§ Required work: Retype the lines of the listing below exactly, but only those from the one containing "Instruction: Click the" through the last line; pictures stay out.

§ Records for the exercise:
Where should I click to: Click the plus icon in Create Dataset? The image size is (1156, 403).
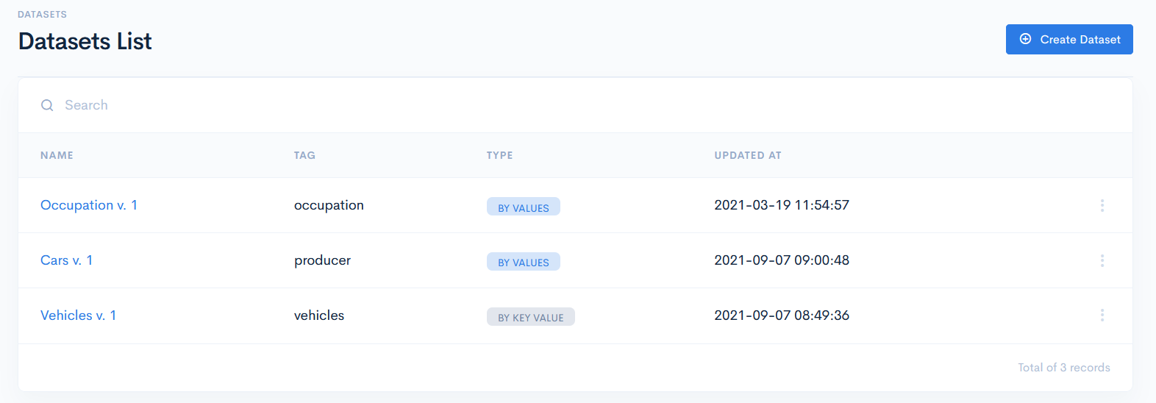click(x=1025, y=39)
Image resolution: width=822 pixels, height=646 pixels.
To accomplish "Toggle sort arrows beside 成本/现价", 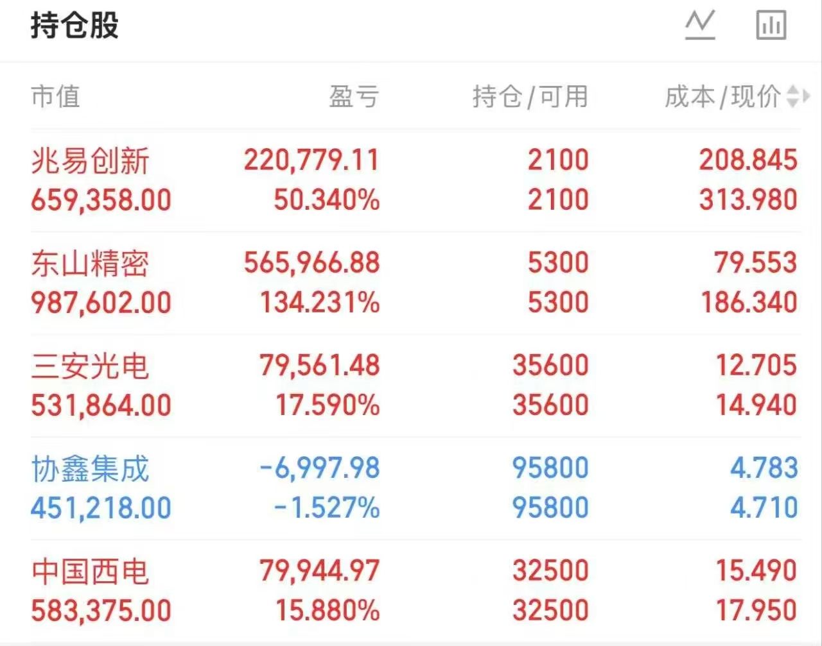I will [x=798, y=97].
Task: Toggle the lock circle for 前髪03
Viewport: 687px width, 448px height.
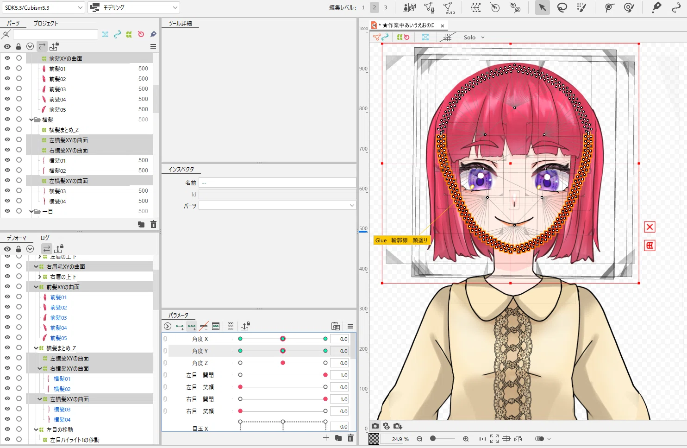Action: [x=19, y=89]
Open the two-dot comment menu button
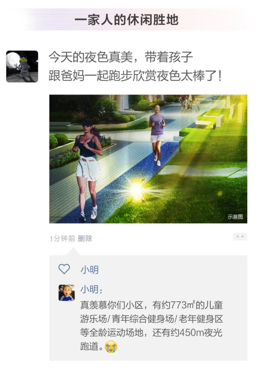 click(x=240, y=237)
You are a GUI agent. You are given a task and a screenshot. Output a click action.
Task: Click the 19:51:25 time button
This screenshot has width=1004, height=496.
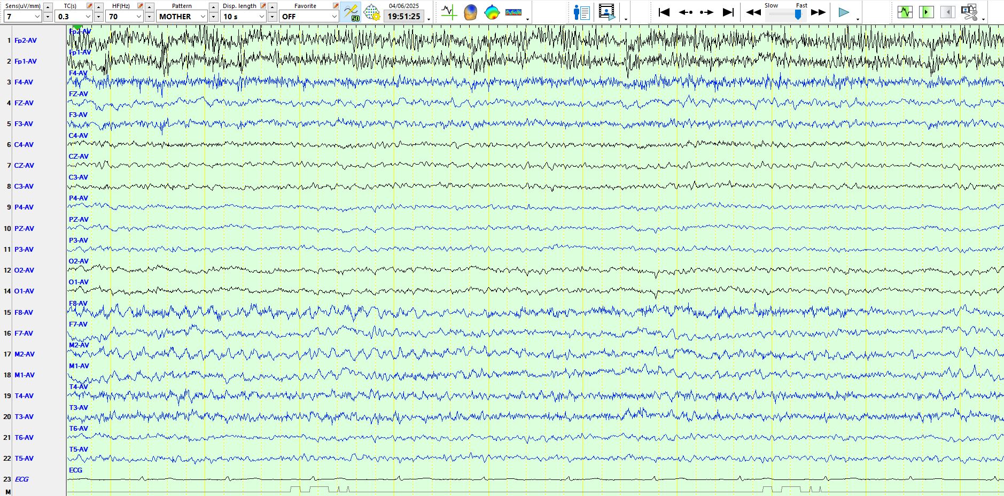click(403, 17)
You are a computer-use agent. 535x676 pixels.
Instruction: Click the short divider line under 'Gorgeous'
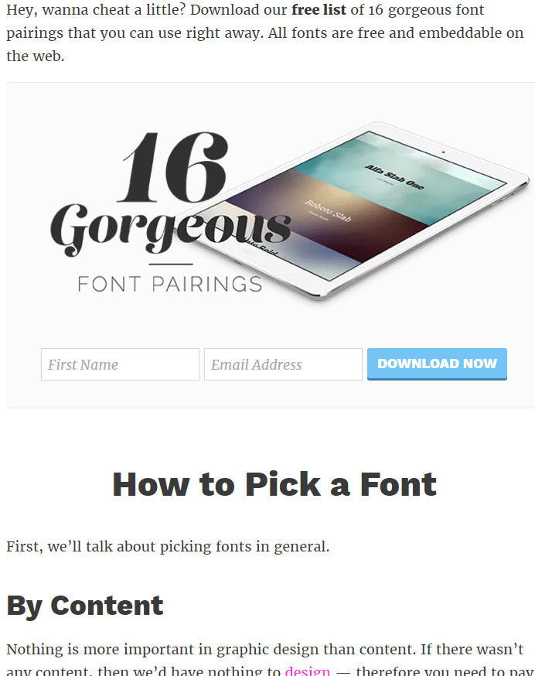[x=171, y=264]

§ Answer for this exercise:
Instruction: Click the short divider line under 'Gorgeous'
[x=171, y=264]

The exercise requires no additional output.